▽

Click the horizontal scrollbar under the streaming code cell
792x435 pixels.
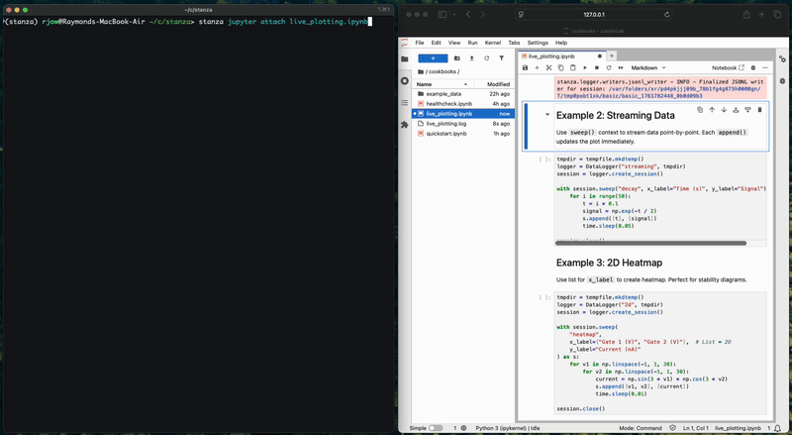click(x=648, y=242)
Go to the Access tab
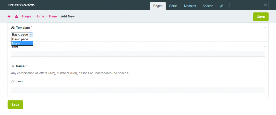This screenshot has height=115, width=276. 208,6
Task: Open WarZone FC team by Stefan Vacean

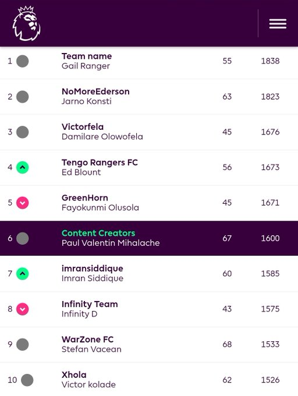Action: tap(87, 340)
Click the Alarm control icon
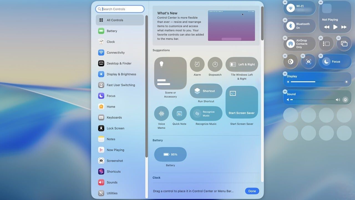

△

Work request:
Exclude the pictures. Write out the remaining data exactly.

Solution for this exercise:
Click the horizontal scrollbar under the streaming code cell
792x435 pixels.
click(x=648, y=242)
Go to the Access tab
This screenshot has height=115, width=276. 208,6
Task: Open WarZone FC team by Stefan Vacean

Action: tap(87, 340)
Click the Alarm control icon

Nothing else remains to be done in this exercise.